La bondad que transforma el corazón
- Tesoros en el cielo

- 1 sept 2025
- 3 Min. de lectura
Lectura bíblica: Gálatas 5:22
Mateo era un niño que tenía muchos amigos en la escuela dominical. Le gustaba jugar al fútbol y siempre llevaba sus juguetes para presumirlos a los demás. Un día, su mejor amigo Samuel olvidó llevar colores para una actividad de la clase. Con una sonrisa nerviosa, Samuel le pidió:
—¿Me prestas unos de tus colores, Mateo?
Pero Mateo, en lugar de mostrar bondad, cruzó los brazos y dijo con tono orgulloso:
—No, son míos. Si no trajiste los tuyos, ni modo.
Samuel bajó la cabeza, triste, mientras trataba de hacer el trabajo sin colores. Los demás niños notaron lo que pasó, y aunque Mateo pensó que había “cuidado” sus cosas, en su corazón empezó a sentirse incómodo.
Ese día, la maestra habló sobre el fruto del Espíritu, y cuando mencionó la bondad, explicó:
—Ser bondadosos significa ayudar aunque no nos convenga, compartir aunque nos cueste, y tratar a los demás como Jesús nos trata a nosotros.
Esas palabras golpearon el corazón de Mateo. Recordó cómo le había negado los colores a Samuel, y en su interior sintió vergüenza. Esa noche, al orar con su mamá, le confesó lo que había hecho y dijo en voz baja:
—Mamá, hoy no fui bondadoso. Creo que lastimé a mi amigo.
Su mamá lo abrazó y le respondió:
—Hijo, lo importante es que reconoces tu error. Ahora pídele perdón a Dios y busca la oportunidad de mostrar bondad.
Mateo lo hizo. Le pidió a Dios que le ayudara a ser diferente. Al día siguiente, llevó una caja extra de colores y buscó a Samuel. Con humildad, le dijo:
—Samuel, perdóname por no haberte compartido ayer. Hoy traje estos para ti.

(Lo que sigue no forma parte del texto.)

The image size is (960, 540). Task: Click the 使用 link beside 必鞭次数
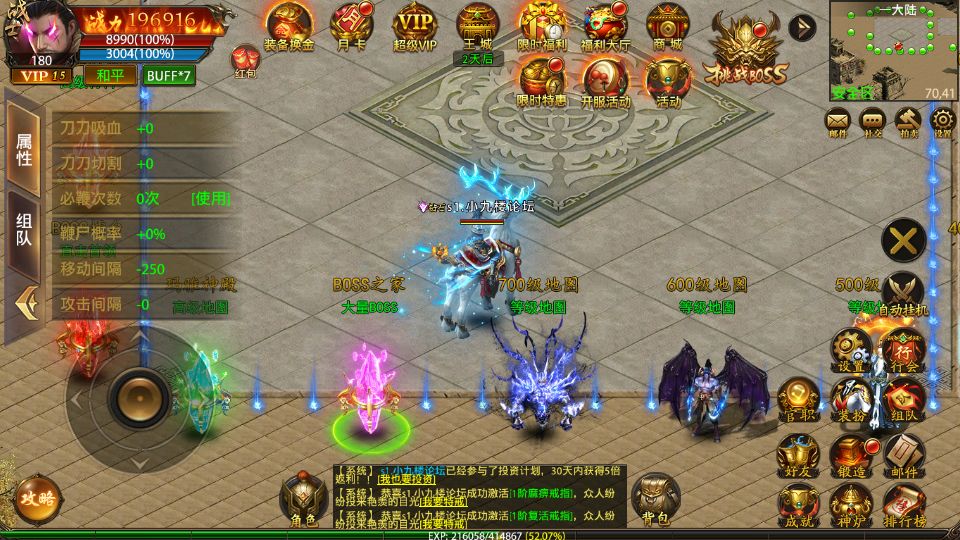click(x=211, y=198)
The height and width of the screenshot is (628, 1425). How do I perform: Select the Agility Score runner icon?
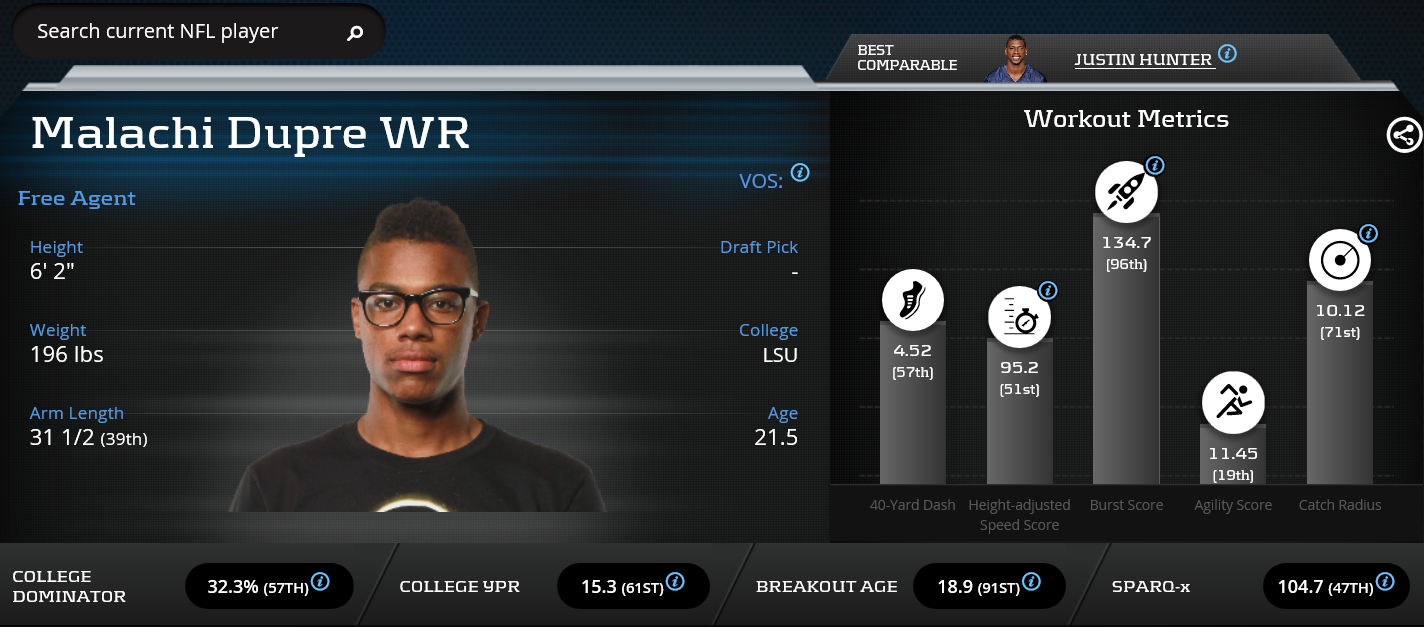[x=1233, y=403]
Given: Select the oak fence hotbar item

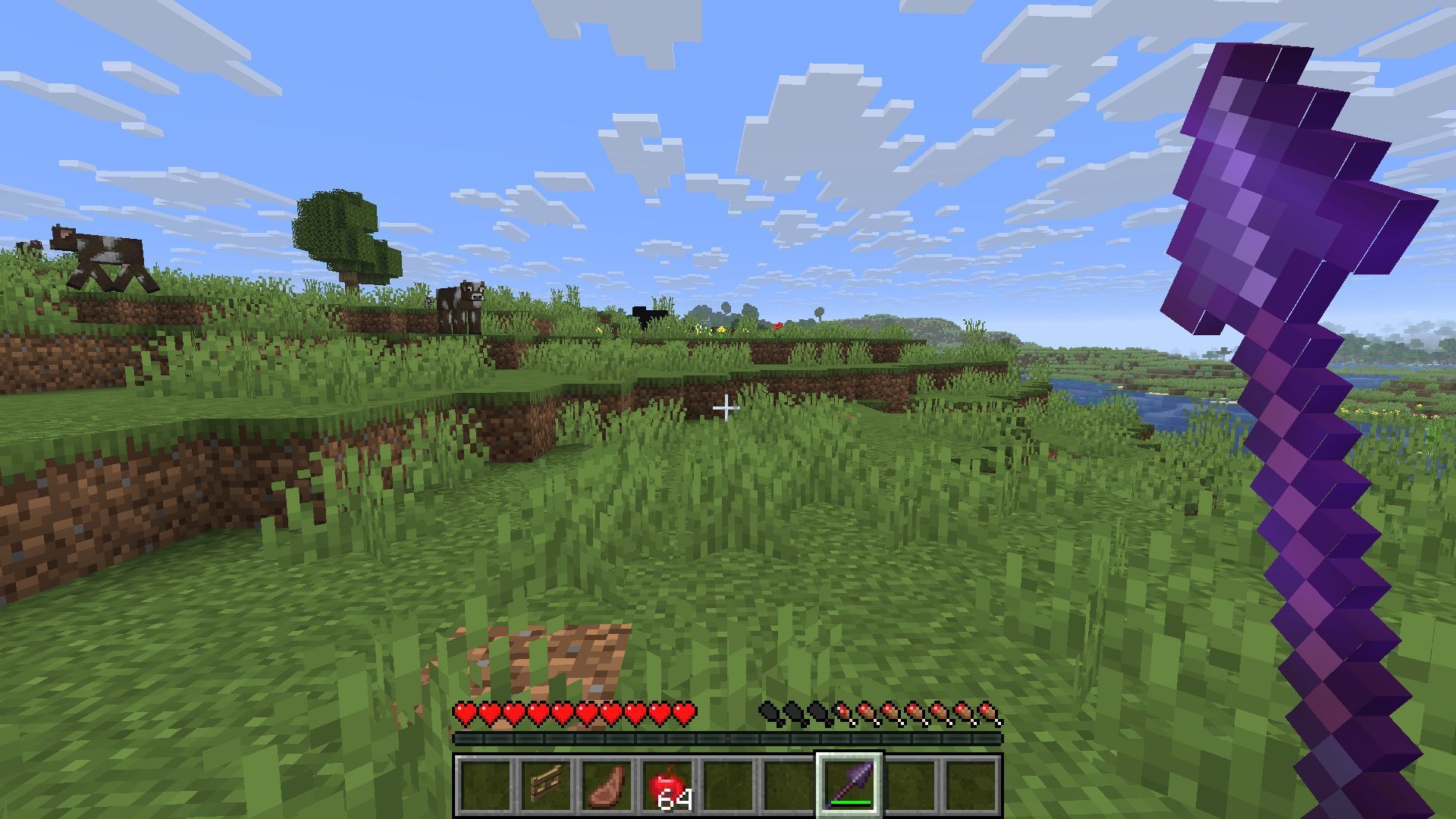Looking at the screenshot, I should coord(544,786).
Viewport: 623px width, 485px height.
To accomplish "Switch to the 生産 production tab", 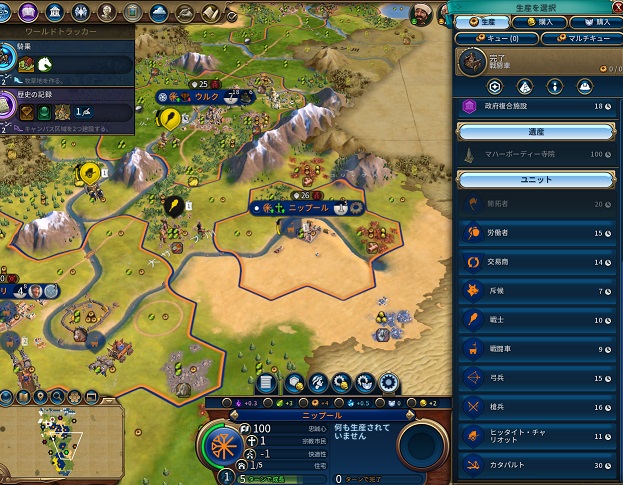I will tap(482, 21).
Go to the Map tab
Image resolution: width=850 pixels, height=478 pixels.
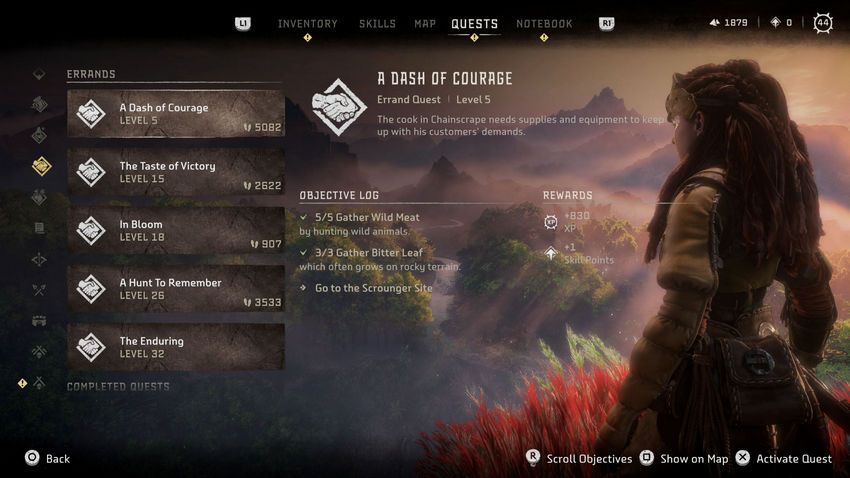(425, 24)
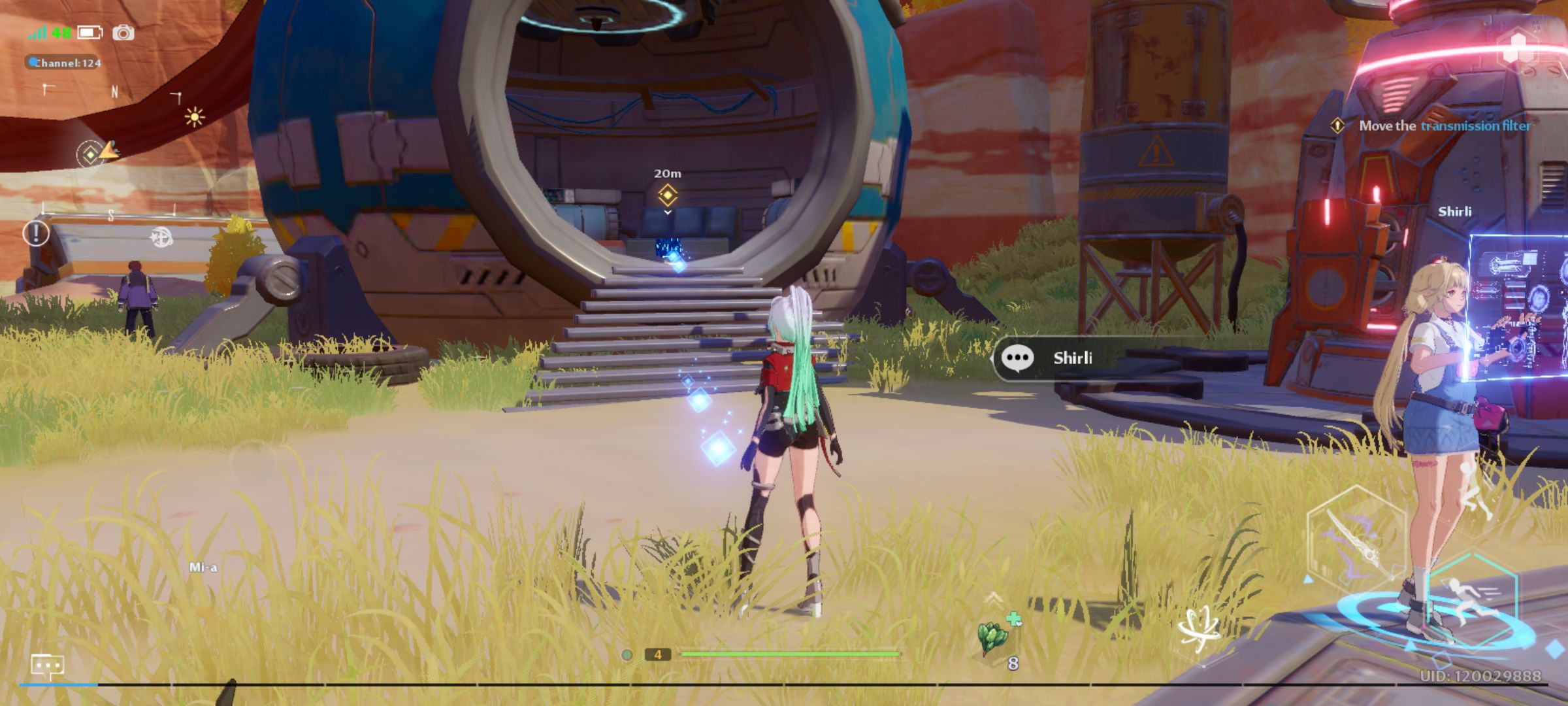Open the chat bubble window
Image resolution: width=1568 pixels, height=706 pixels.
(47, 665)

Samuel lo miró sorprendido y sonrió:
—¡Gracias, Mateo! No importa lo de ayer, sé que ahora sí quieres ayudarme.
En ese momento, Mateo sintió una alegría que no se comparaba con nada. Descubrió que la bondad no lo empobrecía, al contrario, lo hacía sentir más rico en su corazón.
Poco después, en su casa, su hermanita pequeña lloraba porque no encontraba su juguete favorito. Mateo estaba a punto de decir: “Ese no es mi problema”, pero recordó su oración y el perdón de Samuel. En lugar de ser indiferente, buscó con ella hasta que lo encontraron. Cuando se lo entregó, su hermanita lo abrazó feliz.
Ese día, Mateo entendió que la bondad comienza con pequeños actos: prestar un color, compartir tiempo, ayudar en lo sencillo. Descubrió que cada vez que elegía ser bondadoso, estaba reflejando el amor de Jesús.
Pregunta a tus hijos cual es la enseñanza que aprendieron hoy...
Enseñanza de hoy: La bondad no es guardar lo mejor para mí, sino compartir y ayudar como Jesús lo hace conmigo.
¿Alguna vez has negado tu ayuda a alguien que la necesitaba?
¿Qué sentiste después?
¿Cómo puedes mostrar bondad esta semana en tu casa, escuela o iglesia?
Dios nos recuerda que la bondad es fruto del Espíritu Santo. No nace de nosotros solos, sino de un corazón que se deja guiar por Jesús. Cuando elegimos ser bondadosos, aunque nadie lo note, Dios lo ve y sonríe.
Por eso, la verdadera enseñanza es que la bondad transforma nuestras relaciones: primero nos lleva al arrepentimiento, y luego nos impulsa a hacer el bien con un corazón renovado.
Versículo clave: Gálatas 5:22
Mas el fruto del Espíritu es amor, gozo, paz, paciencia, benignidad, bondad, fe.